Engine Global Variable: enable_managed_functions must be enabled.
SQL
```
SET GLOBAL enable_managed_functions = 1;
```
Once this engine variable is enabled, create and deploy Python UDFs and TVFs.

Publish a Python UDF

Create a Python UDF

Python UDFs can be created in Shared notebook only. To create a new Python UDF, perform the following steps:

In the left navigation, select Editor > Shared.
Select Publish (on the top right).

New Python UDF

After selecting Publish, a new dialog box appears.

Publish Settings

Publish as	Select Python UDF.
Name	Enter a name of the Python UDF.
Description	Enter the Python UDF description.
Notebook	Select a shared notebook to publish as a Python UDF. The shared notebook is pre-selected when the Python UDF is published through notebooks.
Deployment	Select the SingleStore deployment (workspace) the notebook connects to.

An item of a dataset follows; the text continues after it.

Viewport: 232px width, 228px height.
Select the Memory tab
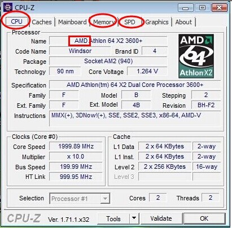pos(103,22)
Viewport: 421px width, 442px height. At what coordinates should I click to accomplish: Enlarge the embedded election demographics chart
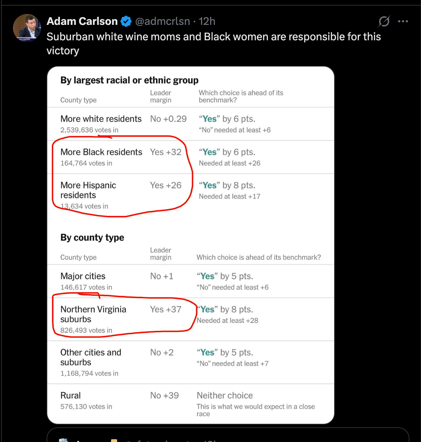191,244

Selecting a workspace allows connecting to the SingleStore databases referenced in the notebook natively.
Runtime	Select a runtime from the following: Small Medium GPU-T4 Note This field is in preview.
Region	Select a region.
Idle Timeout	Select an idle timeout. Note This field is in preview.

Select Next.

Select Publish to publish the notebook as Python UDF. Once the Python UDF is published, call the function using SQL Editor.

Note

Creating a new Python UDF with the same name replaces the existing function. If no function with that name exists, a new one is created.

Manage an Existing Python UDF

To view an existing Python UDF, select Python UDFs in the left navigation. Existing Python UDFs can be managed by performing the following actions:

View
Update
Delete

View an Existing Python UDF

To view an existing Python UDF, select the Python UDF from the Name column. Following actions can be performed for a dashboard app from this page:

View Live Logs
Update
Delete

View Live Logs

To view live logs of the selected Python UDF, select View Live Logs from the ellipsis on the right side. A new window appears, where the Timestamp and the message in the Body column can be viewed. View the Log JSON by selecting the eye icon.

Update an Existing Python UDF

To update an existing Python UDF, select the ellipsis in the Actions column of the Python UDF, and select Update.

Delete an Existing Python UDF

To delete an existing Python UDF, select the ellipsis in the Actions column of the Python UDF, and select Delete.

Defining Python UDFs

Each Python UDF must meet these requirements:

The function's parameters and return types must be annotated.
The function must be wrapped with the @udf decorator, which is located in singlestoredb.functions.

The @udf decorator is a critical component, as it automatically analyzes the type annotations to map Python data types to SingleStore data types. It then uses this mapping to generate the necessary CREATE EXTERNAL FUNCTION statement in the SingleStore database, ensuring a reliable connection between the Python code and the SQL queries. Refer to Equivalent Data Types for related information.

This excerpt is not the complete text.